I think that we'd be willing to make a day trip of going to the breeder, so probably within a 10-12 hour round trip drive at most (accounting for lots of stops for potty breaks for the puppy.) Ideally we'd like it to be close enough to be able to visit the puppies more than once before we bring ours home, but I know that's not always possible. For me, I do need to be able to visit at least once to see the parents and how the dogs are being kept for myself. For that kind of thing I'm not comfortable just taking the word of a breeder I've never met.
 

·
Registered
Joined
·
11,257 Posts
Strictly my opinion on reading the website of the breeder, but I do see red flags. For one, they have 3 Lab litters due the same week which means a TON of work- so I'd wonder how much socializing and human interaction these puppies would get. They have a "miniature Labrador" litter which they say is naturally occurring (not a mix) and they've just continued to purposefully breed these small at maturity dogs, that's just plain odd to me and a new one that I've never seen people going for in Labs.

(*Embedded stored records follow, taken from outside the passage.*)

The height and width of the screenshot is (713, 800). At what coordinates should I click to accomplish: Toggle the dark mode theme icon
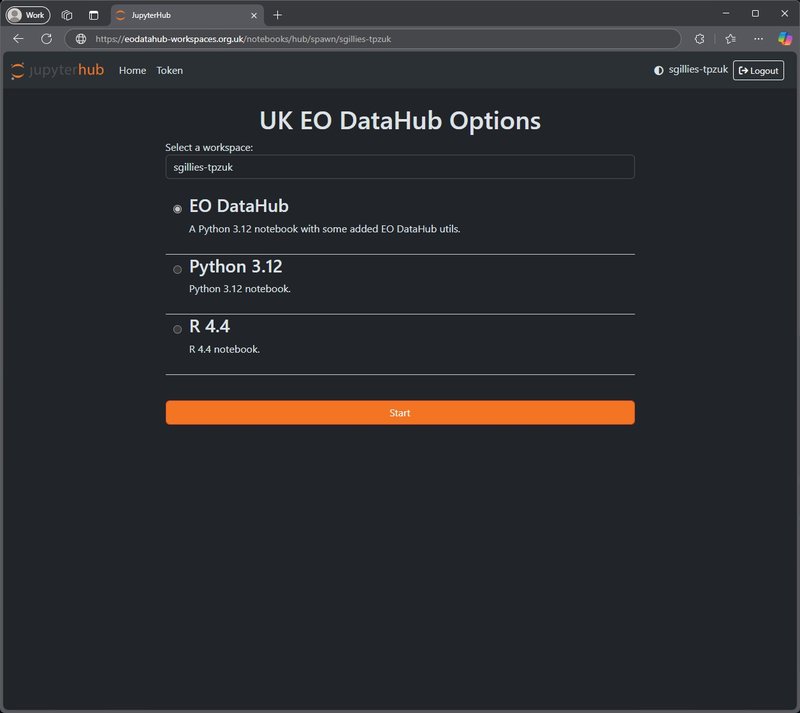click(x=658, y=70)
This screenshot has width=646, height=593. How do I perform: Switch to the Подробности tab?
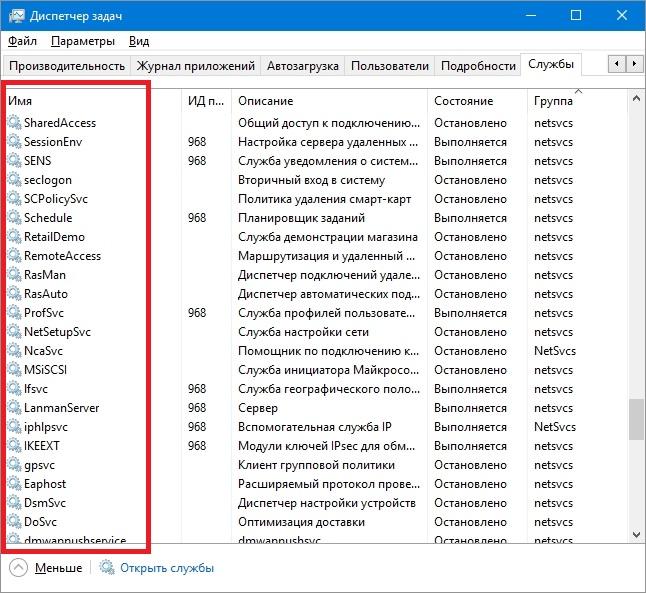coord(478,66)
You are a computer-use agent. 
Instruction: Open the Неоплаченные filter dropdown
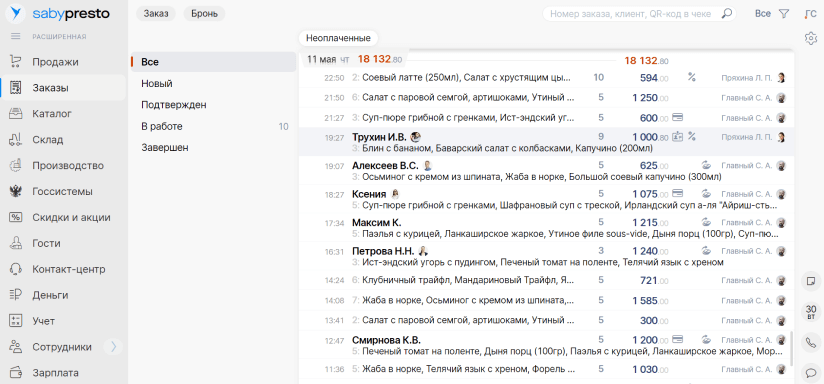(338, 38)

They do mention a 2 year health guarantee which is good but make no mention of what is guaranteed or what health testing they have done other than "hip and eye certified" (you'd want to see the results of the testing).

All that said, some of these things may be something that can be cleared up to your (someone's) satisfaction after talking to the breeders. The website is minimal so they may have plenty of good information available on the phone. Someone experienced in reading pedigrees may be helpful in telling you what to look for on them; I just notice that it says "champion lines" but I don't see much listed on the pedigrees for show or sport wins.

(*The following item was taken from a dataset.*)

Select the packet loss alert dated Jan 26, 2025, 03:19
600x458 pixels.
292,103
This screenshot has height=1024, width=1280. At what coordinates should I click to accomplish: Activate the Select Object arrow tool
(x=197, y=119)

And while some people may prefer this and it has nothing to do with the health of the dogs per se, they advertise that all the pups are raised "under Alpha techniques creating a calmer submissive dog" which would NOT a training technique I personally would want a puppy started under, I'd want a bold and confident puppy begun with positive reinforcement and positive interactions with people.
 

·
Registered
Joined
·
6,211 Posts
Discussion Starter #20
I should have added that if you click the picture of the particular dog breed, there is more detailed info available (such as bloodlines, etc). The website is not very intuitive or well set up, in my opinion.

I'm wondering if the lab litters are not just one litter that they're expecting all colours from? Correct me if I'm wrong, but can't all colours of labs have all colours of lab puppies?

Some of the info in terms of dates of litters on the main page differs from what is said when you click on the individual breed, so I'm thinking the site isn't updated as throughly or regularly as might be best for getting accurate info.

*Edit* Also on the mini-labs, I also found that odd.